Raw data:
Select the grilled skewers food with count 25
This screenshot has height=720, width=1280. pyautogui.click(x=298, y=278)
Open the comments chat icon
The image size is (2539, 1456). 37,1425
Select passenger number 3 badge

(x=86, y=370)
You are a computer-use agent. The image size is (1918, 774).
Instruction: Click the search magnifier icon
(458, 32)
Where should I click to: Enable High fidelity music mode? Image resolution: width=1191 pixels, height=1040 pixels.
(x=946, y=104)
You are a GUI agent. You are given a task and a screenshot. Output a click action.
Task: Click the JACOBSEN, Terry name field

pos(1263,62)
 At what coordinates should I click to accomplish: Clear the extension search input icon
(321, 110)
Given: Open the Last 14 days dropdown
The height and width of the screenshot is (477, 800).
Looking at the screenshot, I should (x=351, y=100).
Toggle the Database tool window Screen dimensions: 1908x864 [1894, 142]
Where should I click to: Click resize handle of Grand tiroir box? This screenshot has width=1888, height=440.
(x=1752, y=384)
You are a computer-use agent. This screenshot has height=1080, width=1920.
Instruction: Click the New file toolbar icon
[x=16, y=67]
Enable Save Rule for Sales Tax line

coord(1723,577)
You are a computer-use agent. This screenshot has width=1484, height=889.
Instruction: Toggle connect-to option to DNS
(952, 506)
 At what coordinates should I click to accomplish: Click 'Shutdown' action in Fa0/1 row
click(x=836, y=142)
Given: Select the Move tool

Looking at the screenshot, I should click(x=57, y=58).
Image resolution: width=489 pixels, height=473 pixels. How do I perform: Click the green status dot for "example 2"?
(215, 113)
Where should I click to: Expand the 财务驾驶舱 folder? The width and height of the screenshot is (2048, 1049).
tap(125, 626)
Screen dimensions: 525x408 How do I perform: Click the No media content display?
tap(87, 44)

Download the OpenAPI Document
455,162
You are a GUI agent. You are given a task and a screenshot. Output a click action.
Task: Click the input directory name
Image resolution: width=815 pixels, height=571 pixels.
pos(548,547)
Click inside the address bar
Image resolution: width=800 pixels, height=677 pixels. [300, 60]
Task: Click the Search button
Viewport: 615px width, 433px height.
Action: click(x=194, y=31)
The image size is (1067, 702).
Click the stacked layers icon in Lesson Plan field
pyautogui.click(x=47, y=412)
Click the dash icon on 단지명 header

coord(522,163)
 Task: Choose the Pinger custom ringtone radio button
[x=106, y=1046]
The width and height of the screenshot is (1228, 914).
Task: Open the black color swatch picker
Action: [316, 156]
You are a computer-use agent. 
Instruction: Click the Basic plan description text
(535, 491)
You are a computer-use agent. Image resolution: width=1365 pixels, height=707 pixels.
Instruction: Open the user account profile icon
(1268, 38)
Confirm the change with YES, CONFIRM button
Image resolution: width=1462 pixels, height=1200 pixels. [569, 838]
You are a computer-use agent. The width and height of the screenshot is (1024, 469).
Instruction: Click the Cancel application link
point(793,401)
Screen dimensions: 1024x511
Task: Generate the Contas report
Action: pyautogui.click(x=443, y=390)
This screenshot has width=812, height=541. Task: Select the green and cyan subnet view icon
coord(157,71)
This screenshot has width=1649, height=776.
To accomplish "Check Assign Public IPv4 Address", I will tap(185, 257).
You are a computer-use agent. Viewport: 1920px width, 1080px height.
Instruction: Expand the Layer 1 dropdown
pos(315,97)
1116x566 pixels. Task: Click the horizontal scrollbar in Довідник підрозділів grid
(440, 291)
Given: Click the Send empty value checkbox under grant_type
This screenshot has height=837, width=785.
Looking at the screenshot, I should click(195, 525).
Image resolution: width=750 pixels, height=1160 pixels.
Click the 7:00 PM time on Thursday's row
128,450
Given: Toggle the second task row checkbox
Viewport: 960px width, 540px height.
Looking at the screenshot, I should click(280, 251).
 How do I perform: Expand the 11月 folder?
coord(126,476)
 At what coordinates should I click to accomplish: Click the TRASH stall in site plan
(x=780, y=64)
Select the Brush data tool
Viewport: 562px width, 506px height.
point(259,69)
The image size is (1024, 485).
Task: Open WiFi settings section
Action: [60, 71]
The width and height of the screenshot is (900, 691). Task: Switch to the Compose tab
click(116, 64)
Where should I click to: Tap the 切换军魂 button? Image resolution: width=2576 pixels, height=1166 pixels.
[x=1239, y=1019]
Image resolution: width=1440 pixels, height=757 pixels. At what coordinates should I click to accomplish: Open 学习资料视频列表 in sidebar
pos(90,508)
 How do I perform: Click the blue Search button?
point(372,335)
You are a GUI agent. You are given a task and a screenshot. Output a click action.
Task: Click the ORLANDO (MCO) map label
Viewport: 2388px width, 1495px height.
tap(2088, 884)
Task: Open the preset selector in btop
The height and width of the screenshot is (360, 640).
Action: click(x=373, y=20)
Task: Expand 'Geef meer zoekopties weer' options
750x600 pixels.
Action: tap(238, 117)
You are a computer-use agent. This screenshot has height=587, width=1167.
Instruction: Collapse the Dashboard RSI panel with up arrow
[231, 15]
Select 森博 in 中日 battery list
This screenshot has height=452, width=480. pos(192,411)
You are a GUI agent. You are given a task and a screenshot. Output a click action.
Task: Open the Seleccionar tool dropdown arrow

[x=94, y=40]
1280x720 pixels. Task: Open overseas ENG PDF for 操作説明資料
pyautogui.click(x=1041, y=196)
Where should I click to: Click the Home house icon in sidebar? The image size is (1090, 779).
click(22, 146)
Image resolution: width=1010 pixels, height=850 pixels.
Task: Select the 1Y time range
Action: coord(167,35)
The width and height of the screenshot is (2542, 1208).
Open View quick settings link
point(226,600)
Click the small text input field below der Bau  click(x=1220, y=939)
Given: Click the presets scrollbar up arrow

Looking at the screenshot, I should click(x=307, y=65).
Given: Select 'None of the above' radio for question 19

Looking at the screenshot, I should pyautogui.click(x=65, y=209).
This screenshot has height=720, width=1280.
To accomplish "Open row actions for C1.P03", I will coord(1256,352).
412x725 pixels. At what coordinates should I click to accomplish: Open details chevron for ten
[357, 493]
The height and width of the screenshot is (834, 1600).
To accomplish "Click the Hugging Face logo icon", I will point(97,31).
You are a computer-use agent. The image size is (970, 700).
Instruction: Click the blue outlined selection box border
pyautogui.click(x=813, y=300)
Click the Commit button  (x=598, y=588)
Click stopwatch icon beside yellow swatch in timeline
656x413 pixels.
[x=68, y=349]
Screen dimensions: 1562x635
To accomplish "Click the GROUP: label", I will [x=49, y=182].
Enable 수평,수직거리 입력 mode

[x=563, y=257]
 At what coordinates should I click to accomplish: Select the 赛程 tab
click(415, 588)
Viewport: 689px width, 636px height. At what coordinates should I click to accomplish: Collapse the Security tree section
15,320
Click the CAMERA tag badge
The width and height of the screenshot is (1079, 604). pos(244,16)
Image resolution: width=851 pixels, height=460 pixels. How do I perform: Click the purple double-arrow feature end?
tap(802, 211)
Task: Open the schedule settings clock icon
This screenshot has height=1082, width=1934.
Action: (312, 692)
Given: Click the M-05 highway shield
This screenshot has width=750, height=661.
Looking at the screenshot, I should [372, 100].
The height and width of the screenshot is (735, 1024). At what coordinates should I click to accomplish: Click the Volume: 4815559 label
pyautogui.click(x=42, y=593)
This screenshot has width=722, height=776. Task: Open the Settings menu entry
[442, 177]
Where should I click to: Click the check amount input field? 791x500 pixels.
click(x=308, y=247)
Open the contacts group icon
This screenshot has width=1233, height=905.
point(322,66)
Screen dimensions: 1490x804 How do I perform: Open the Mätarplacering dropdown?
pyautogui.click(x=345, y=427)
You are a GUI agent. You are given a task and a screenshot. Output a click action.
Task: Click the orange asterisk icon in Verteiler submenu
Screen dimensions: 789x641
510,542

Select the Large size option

Request:
Please copy out the lines of the listing above, starting at the line containing "Image resolution: width=851" and ending after the line containing "pyautogui.click(x=42, y=593)". Reproduce them verbatim, with nothing else.

Task answer:
Image resolution: width=851 pixels, height=460 pixels. How do I perform: Click the purple double-arrow feature end?
tap(802, 211)
Task: Open the schedule settings clock icon
This screenshot has height=1082, width=1934.
Action: (312, 692)
Given: Click the M-05 highway shield
This screenshot has width=750, height=661.
Looking at the screenshot, I should [372, 100].
The height and width of the screenshot is (735, 1024). At what coordinates should I click to accomplish: Click the Volume: 4815559 label
pyautogui.click(x=42, y=593)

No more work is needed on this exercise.